Dataset entries

————

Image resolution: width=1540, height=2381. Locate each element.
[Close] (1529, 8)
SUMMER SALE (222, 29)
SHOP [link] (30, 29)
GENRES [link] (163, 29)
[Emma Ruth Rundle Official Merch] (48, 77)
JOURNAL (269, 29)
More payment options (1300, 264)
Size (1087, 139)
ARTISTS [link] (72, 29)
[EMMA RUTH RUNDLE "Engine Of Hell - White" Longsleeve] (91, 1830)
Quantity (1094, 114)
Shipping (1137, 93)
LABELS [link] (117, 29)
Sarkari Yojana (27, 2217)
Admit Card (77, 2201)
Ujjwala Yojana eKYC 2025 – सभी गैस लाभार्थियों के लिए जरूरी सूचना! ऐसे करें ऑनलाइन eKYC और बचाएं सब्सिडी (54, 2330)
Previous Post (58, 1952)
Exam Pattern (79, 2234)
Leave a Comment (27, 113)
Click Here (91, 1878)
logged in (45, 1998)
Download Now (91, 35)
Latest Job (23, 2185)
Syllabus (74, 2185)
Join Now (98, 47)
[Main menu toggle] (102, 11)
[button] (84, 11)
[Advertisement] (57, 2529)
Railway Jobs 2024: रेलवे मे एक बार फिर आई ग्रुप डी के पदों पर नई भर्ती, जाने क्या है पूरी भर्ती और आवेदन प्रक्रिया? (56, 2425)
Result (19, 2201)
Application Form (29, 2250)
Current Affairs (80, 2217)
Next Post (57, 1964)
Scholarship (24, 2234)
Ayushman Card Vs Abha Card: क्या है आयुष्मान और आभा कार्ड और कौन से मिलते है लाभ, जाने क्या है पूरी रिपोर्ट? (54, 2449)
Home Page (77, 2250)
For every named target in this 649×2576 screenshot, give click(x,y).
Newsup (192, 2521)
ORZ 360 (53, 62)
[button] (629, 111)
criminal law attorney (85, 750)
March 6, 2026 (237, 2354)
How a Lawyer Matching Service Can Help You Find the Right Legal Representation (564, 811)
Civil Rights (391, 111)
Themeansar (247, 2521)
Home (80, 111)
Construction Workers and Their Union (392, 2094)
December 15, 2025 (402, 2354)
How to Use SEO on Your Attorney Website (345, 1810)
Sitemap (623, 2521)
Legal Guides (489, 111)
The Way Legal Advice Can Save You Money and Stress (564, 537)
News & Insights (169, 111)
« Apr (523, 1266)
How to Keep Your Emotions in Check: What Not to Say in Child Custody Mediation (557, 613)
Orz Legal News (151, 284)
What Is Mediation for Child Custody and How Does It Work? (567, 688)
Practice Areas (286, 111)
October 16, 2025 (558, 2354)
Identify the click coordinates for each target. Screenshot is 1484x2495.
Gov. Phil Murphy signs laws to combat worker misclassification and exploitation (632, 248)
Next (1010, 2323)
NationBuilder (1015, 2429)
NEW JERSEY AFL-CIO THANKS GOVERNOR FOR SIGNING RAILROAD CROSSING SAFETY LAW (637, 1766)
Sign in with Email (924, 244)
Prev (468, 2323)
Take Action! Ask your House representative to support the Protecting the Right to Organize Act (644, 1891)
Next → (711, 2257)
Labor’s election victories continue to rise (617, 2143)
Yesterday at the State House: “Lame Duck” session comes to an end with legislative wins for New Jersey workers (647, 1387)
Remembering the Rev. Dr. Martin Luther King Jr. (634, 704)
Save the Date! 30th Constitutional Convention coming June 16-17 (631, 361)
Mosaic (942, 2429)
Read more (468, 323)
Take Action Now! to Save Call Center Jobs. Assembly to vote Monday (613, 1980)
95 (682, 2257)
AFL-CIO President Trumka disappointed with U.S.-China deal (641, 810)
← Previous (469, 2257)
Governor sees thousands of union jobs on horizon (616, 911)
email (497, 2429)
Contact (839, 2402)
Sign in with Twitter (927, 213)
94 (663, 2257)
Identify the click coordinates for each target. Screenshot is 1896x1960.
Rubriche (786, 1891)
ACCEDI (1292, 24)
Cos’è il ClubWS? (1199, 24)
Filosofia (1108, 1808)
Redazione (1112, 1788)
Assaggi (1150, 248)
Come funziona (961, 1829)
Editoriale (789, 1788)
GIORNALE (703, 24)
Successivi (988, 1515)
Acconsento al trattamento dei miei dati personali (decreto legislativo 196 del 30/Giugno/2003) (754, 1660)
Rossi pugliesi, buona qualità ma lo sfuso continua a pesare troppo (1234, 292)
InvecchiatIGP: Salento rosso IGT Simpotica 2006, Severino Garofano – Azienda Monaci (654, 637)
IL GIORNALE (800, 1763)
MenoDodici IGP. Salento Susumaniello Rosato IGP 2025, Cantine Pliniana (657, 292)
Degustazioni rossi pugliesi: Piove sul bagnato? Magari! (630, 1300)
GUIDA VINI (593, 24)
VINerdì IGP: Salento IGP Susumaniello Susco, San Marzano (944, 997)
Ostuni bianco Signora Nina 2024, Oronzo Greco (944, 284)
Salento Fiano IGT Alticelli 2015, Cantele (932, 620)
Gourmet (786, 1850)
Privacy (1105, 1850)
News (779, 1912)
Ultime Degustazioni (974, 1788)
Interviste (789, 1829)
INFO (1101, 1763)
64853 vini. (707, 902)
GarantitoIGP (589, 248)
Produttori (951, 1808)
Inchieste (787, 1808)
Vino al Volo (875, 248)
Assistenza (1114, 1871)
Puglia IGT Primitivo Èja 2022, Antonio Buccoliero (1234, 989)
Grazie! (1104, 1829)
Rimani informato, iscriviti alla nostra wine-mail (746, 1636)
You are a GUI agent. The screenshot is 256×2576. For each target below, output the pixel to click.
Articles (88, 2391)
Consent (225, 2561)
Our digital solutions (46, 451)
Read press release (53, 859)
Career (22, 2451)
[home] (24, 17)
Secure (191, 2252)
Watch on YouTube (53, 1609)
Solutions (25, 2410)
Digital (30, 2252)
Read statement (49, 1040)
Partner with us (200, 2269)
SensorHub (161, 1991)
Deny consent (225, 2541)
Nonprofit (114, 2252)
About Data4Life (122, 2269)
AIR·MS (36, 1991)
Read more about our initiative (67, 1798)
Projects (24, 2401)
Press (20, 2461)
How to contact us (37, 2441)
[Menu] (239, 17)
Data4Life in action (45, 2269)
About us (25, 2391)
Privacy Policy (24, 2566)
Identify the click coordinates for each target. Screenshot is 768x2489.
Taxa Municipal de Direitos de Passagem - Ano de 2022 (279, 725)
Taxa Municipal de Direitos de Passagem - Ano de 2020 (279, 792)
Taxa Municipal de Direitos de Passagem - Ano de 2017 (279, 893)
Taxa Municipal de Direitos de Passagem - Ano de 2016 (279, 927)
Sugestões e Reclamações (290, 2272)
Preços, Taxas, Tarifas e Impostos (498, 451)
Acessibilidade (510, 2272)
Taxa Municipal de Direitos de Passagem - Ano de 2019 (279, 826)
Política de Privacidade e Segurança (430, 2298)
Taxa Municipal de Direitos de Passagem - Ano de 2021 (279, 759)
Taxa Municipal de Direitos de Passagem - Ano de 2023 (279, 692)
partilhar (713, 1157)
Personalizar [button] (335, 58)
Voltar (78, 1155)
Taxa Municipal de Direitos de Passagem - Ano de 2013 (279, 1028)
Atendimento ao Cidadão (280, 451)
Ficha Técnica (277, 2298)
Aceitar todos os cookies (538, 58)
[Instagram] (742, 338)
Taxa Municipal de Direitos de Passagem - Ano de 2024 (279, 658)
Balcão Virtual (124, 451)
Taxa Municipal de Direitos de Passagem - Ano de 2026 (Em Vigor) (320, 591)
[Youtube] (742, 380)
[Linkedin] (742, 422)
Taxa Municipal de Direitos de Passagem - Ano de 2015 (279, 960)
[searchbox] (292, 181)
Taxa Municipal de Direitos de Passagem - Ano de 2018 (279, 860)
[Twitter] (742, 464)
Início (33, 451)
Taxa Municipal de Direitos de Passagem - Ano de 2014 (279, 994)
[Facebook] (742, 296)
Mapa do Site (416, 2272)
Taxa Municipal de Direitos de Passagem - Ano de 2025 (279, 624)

————

The answer must be every line from the records above that contains "Save".

Task solution:
The Way Legal Advice Can Save You Money and Stress (564, 537)
Save the Date! 30th Constitutional Convention coming June 16-17 (631, 361)
Take Action Now! to Save Call Center Jobs. Assembly to vote Monday (613, 1980)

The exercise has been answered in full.